Ella gli strinse la mano.
«Parla tu» diss'egli.
«Pensiamo alla mamma» rispose Edith. «Parli lei al Signore, gli domandi per noi la sua luce e la sua pace, sempre. Gli dica che perdoniamo a tutti coloro che ci hanno fatto del male; e non è vero, papà? A tutti.»
Steinegge non rispondeva; la sua mano tremava fra quelle di Edith.
«Dimmi di sì, papà. Siamo così contenti!»
«Oh, Edith, s'è per quelli che han fatto del male solo a me!»
«A tutti, papà, a tutti.»
«Farò il possibile» diss'egli.
La chiesa era vuota, il sagrestano aveva già chiusi i chiavistelli della porta laterale e don Innocenzo scendeva verso la porta maggiore. Gli Steinegge si alzarono e uscirono con lui. Edith si fermò un momento sulla soglia.
«Come è bello!» diss'ella.
Tutto il cielo era terso fra i profili taglienti dei monti e delle colline sin giù nel ponente, dove la stella della sera discendeva scintillante. Tirava vento. Dietro alla chiesa, sul monte, le macchie stormivano. La valle pareva un immenso drappo scuro, mal disteso a piè delle limpide stelle ignude.
«Peccato che non è luna!» osservò Steinegge.

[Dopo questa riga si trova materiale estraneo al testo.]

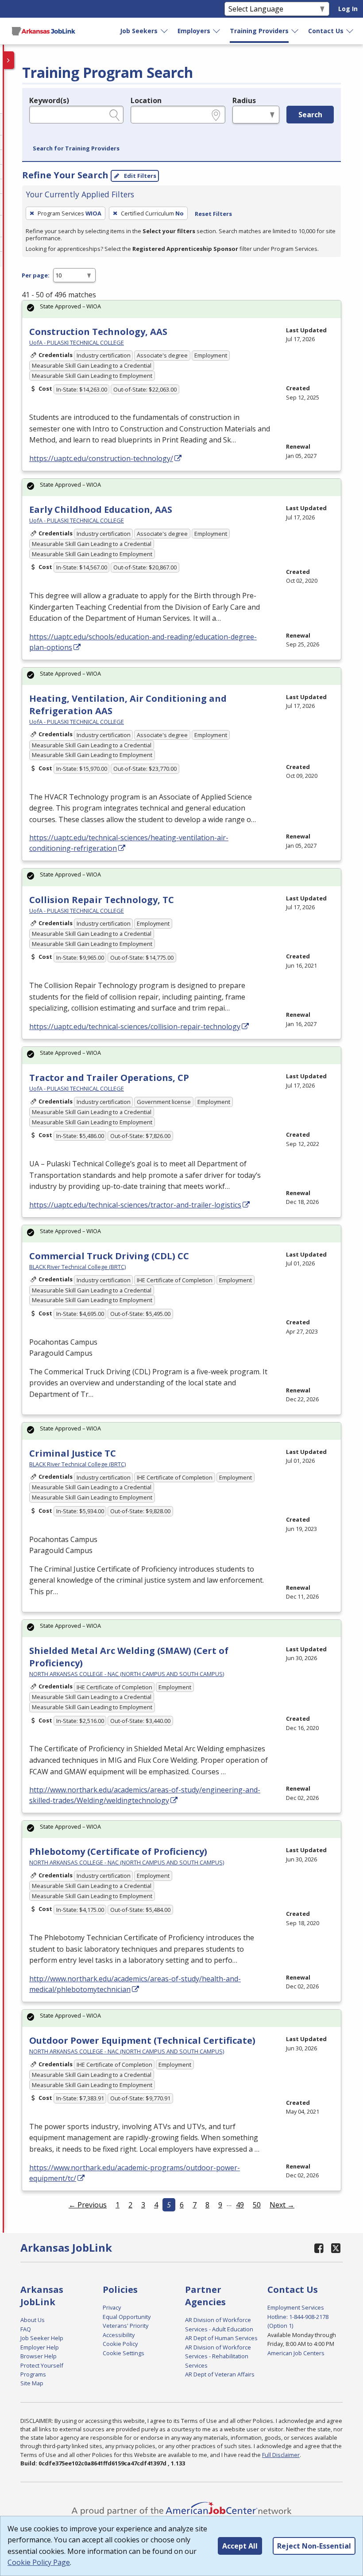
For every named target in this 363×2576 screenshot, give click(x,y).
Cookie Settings (123, 2353)
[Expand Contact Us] (350, 31)
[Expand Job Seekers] (165, 31)
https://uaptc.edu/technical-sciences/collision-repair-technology (134, 1026)
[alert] (181, 309)
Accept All (240, 2546)
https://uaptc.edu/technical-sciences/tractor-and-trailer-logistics (135, 1205)
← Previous (88, 2205)
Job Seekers (139, 31)
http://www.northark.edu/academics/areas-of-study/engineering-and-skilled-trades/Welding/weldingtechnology (144, 1795)
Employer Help (39, 2347)
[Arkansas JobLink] (43, 31)
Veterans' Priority (125, 2326)
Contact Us (326, 31)
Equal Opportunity (127, 2317)
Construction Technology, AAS (98, 332)
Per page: (36, 275)
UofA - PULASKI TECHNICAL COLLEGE (76, 342)
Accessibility (119, 2335)
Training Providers (259, 31)
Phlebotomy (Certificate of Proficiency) (118, 1851)
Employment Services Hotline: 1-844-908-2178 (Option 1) (297, 2316)
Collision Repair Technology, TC (101, 900)
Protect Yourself (41, 2365)
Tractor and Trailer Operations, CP (109, 1078)
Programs (33, 2374)
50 (257, 2205)
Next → (282, 2205)
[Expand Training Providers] (295, 31)
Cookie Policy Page (39, 2562)
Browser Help (38, 2356)
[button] (76, 148)
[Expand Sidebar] (9, 60)
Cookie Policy (120, 2344)
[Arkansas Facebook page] (319, 2248)
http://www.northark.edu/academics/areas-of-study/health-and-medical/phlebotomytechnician (135, 1984)
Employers (194, 31)
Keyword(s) (49, 100)
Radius (244, 100)
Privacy (112, 2307)
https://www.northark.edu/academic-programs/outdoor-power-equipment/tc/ (134, 2173)
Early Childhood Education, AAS (100, 509)
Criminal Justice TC (72, 1453)
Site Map (31, 2383)
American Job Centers (295, 2353)
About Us (32, 2320)
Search (310, 114)
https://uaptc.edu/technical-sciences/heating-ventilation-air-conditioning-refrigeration (128, 843)
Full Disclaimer (281, 2455)
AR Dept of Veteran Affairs (220, 2374)
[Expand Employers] (217, 31)
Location (146, 100)
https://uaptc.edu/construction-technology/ (101, 458)
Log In (348, 8)
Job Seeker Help (41, 2338)
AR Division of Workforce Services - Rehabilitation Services (218, 2356)
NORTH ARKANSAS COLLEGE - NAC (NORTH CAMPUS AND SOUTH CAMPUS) (126, 1674)
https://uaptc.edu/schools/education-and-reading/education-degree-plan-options (143, 642)
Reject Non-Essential (314, 2546)
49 (240, 2205)
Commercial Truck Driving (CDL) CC (109, 1256)
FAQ (25, 2329)
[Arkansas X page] (336, 2248)
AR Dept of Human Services (221, 2338)
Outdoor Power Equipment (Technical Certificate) (142, 2040)
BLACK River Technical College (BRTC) (77, 1267)
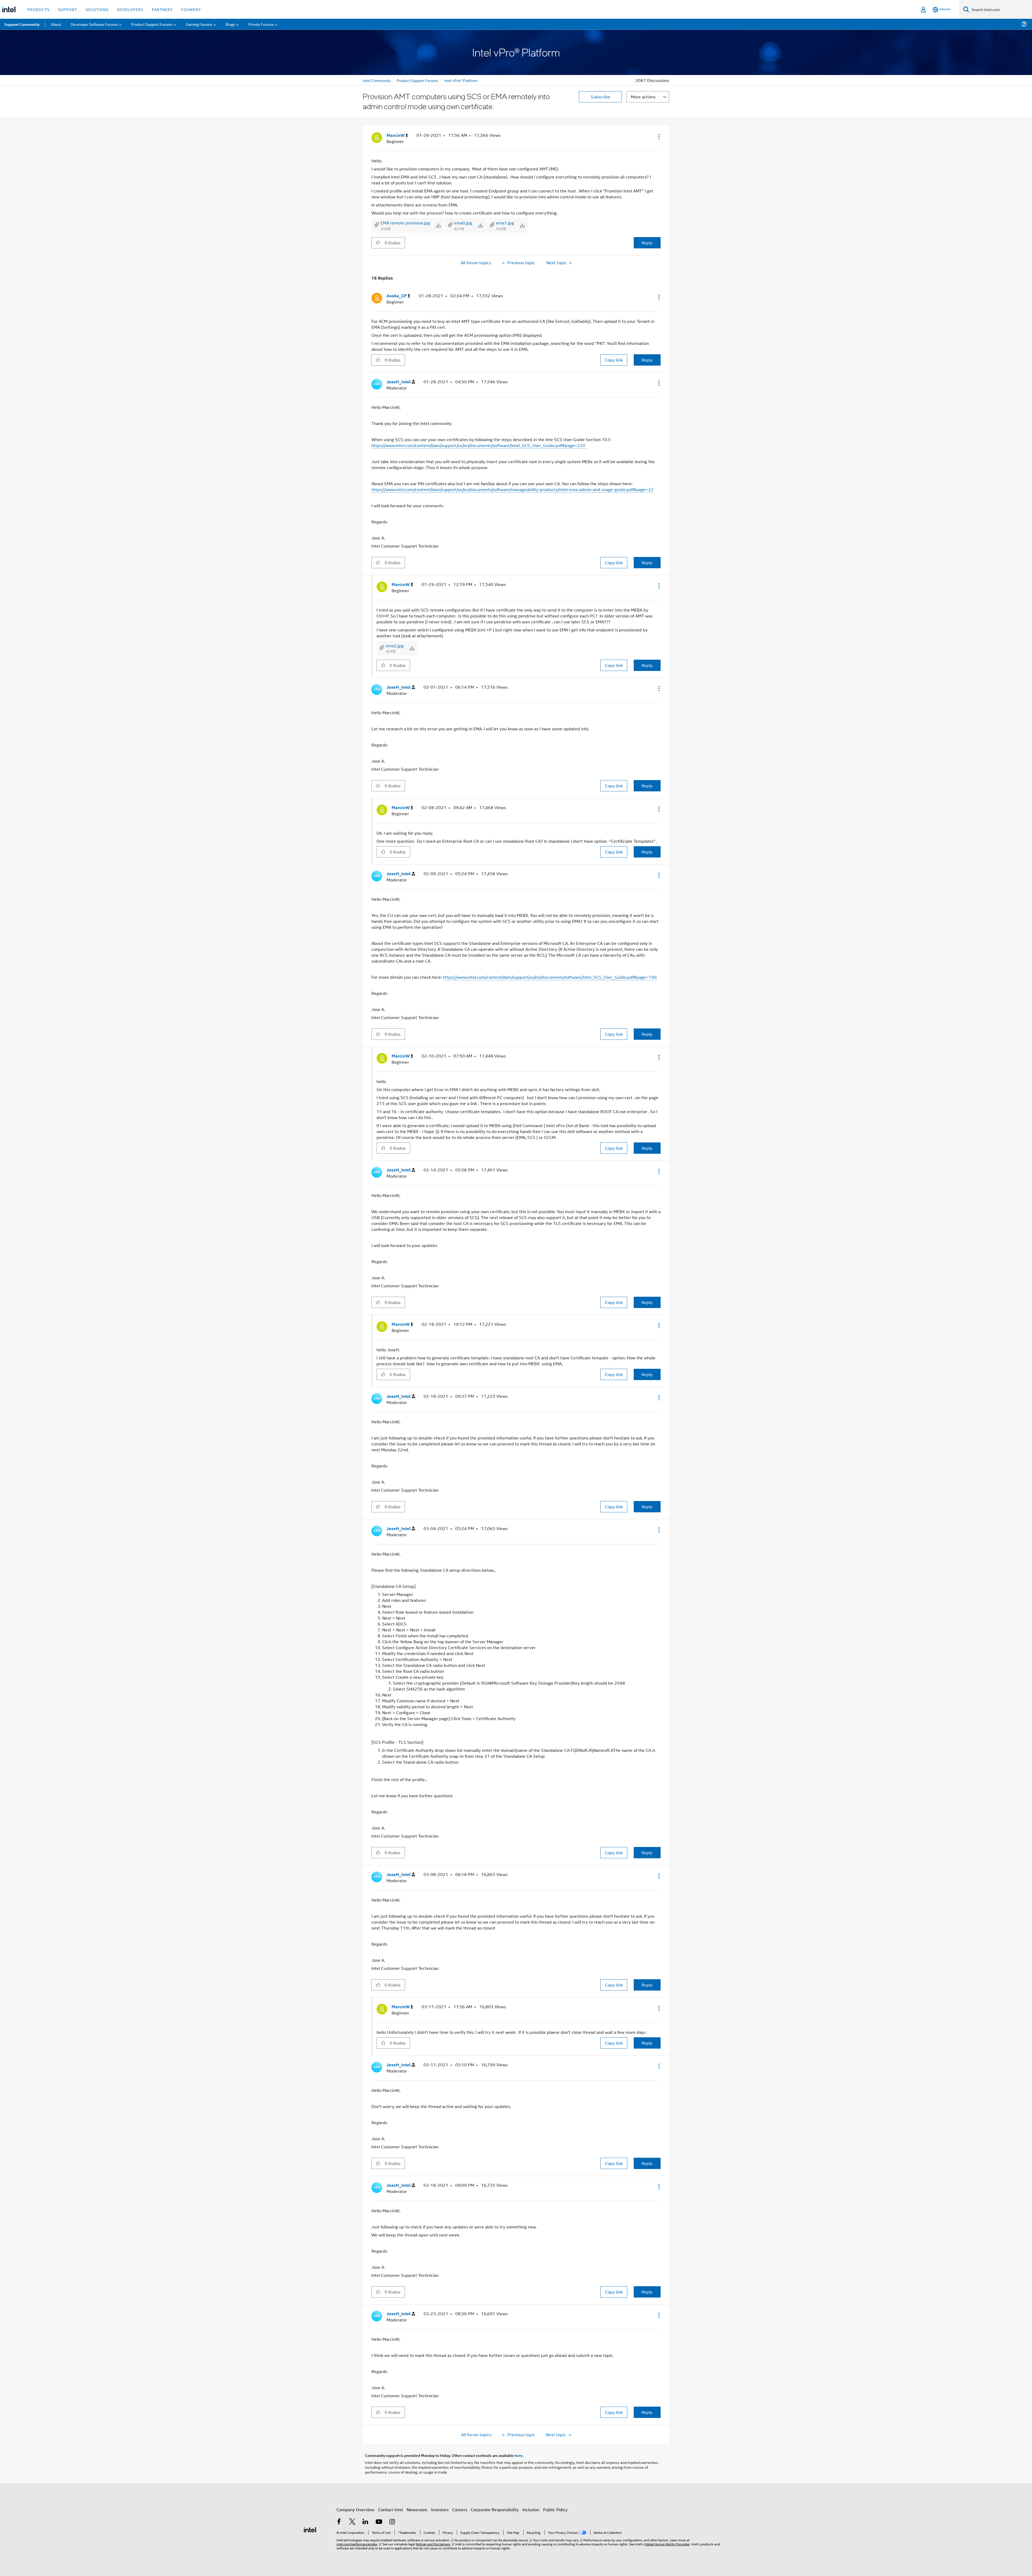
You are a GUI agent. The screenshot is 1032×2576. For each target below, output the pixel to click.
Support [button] (67, 9)
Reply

Edith disse che qualche volta preferiva alla luna la luce non sentimentale delle stelle. Il suo pensiero era che la luna, piccola terra, piccola schiava nostra, forse un tempo congiunta al pianeta, blandisce col suo lume certe passioni terrene, ammollisce i cuori; mentre le stelle austere, indifferenti, a noi, esaltano lo spirito. Questo era il suo pensiero, ma non lo spiegò. Fece solo osservare a don Innocenzo, che quella sera la luce di Venere era tanto forte da segnare ombre sul muro bianco della chiesa.
«È quasi come la luna» diss'ella «e dolce anche questa, ma a me pare più pia.»
Tutto le pareva pio in quella disposizione di spirito, anche la voce del vento dietro la chiesa.
«Come va al Palazzo?» chiese don Innocenzo che doveva scendere a visitare una ragazzina inferma.
«Un poco meglio, pare un poco meglio; pare che l'attacco al polmone è passato.»
«Oh Edith, questa casa, questa casa!» esclamò Steinegge dopo che don Innocenzo se ne fu andato.
«Oh!»
Egli fece tre gran passi avanti, alzando le braccia, agitando le mani distese.
Edith non parlò fino al cancello della canonica.
«Credevo che non venissero più» disse Marta aprendo.
«E così, signore?»
«Va un poco meglio. Vogliamo fare ancora due passi, Edith?»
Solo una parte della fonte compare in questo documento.